The more difficult aspect of this experiment has been our quest to find a tasty gluten free alternative. Although we eat gluten free, we love our gluten. If it doesn't taste just like the traditional pasta, we would rather forego pasta altogether. But that is no longer necessary. What follows is a gluten free pasta that even the most discerning palate will not be able to tell the difference. Moreover, it's fresh! The great thing about this recipe is that all of the ingredient measurements are the same whether you make it gluten free or not. We have discovered a new brand of gluten free flour called Cup 4 Cup. As the name indicates, it is a premixed blend of cornstarch, white rice flour, brown rice flower, milk powder, tapioca flour, potato starch and xanthan gum that can used, "cup for cup," as a substitute for wheat flour. We have found that this is not entirely true for all recipes that call for flower, but it works marvelously for pasta. Enjoy!

8 servings (will vary upon the type of noodle and/or dish)
Time: 50 minutes

2  cups flour (use "Cup 4 Cup" for gluten free alternative)
    1/4 cup extra flour in case dough is too wet
4  large eggs
2  tablespoons olive oil

1.  On a clean surface, form the flour into the shape of a bowl. In a separate bowl, lightly whisk the eggs together. Place the eggs and olive oil in the center of the flour and slowly begin to incorporate the flour into the egg with a fork, starting with the inner rim of the well. As you incorporate the eggs, keep pushing the flour up to retain the shape of the flour-bowl.

2.  Continue to knead the flour into the dough, adding extra flour if it is too sticky. You should be able to form the dough into a slightly elastic ball without it sticking to your hands (a little stickiness is normal). Its consistency should be something like play-doh (before the play-doh gets dried out!).


3.  After you have achieved the proper consistency, tightly wrap the dough in plastic and place it in the refrigerator for at least 20 minutes. This allows the dough to rest and come to an even temperature.

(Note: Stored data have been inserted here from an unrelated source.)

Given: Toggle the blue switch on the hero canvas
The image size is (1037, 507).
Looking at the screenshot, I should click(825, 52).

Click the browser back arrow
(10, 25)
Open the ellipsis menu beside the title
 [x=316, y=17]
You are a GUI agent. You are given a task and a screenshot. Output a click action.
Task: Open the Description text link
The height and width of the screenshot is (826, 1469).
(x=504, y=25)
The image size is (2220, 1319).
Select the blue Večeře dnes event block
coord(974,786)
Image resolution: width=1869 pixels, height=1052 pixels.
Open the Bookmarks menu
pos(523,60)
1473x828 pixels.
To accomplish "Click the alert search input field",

4.  After the dough has rested for at least 20 minutes, you're ready to make your pasta. There are different ways to do this. You may use a hand crank pasta roller, but by far the easiest and quickest way is with a pasta roller attachment to your kitchen mixer. This allows you to set the speed and leaves both hands free to feed and catch the pasta. Either way, begin with the pasta (or lasagne) roller, adjusting it to its thickest setting.

Cut the dough into eight even pieces. One at a time, feed the dough into the roller, catching it as it comes out. If it breaks or its edges become jagged, no worries! Just fold the dough in half lengthwise and put it through the roller another time until it begins to even out. If it sticks, dust the noodle with flour between runs. Continue to adjust the roller setting until you reach the desired thickness of the particular kind of pasta you are making. For lasagne, setting 5-6 is adequate; for fettuccine or spaghetti, 4-5 seems to work the best.

5. At this point, you have flattened your dough and are ready to cut your pasta. If lasagna, your noodles are ready. If ravioli, you're ready to stuff and cut the ravioli. If spaghetti or fettuccine, you're ready to cut the noodles. For this, you may either cut them by hand or with a mixer attachment. If by hand, gently roll up your sheets of pasta like a carpet. Take a sharp knife and gently cut the rolled pasta into strips, whatever width you desire. Unroll the strips and you have your pasta.

If you are using an attachment, it is as simple as feeding the pasta through the cutter. Catch the pasta and set it aside on either a plate or a rack until you are ready to cook it.

6.  After all of the pasta has been cut, it is ready to cook. In a large pot, boil enough water to cover the pasta. Add salt, but not oil. Oil should not be necessary and may prevent your sauce from adhering to the noodles. Gently add the pasta. Cooking time varies, depending upon the thickness of the pasta. Usually, however, when fresh pasta begins to float it is done. Cook to al dente and gently remove from the water.

And remember, save some of the pasta water for your sauce. Enjoy!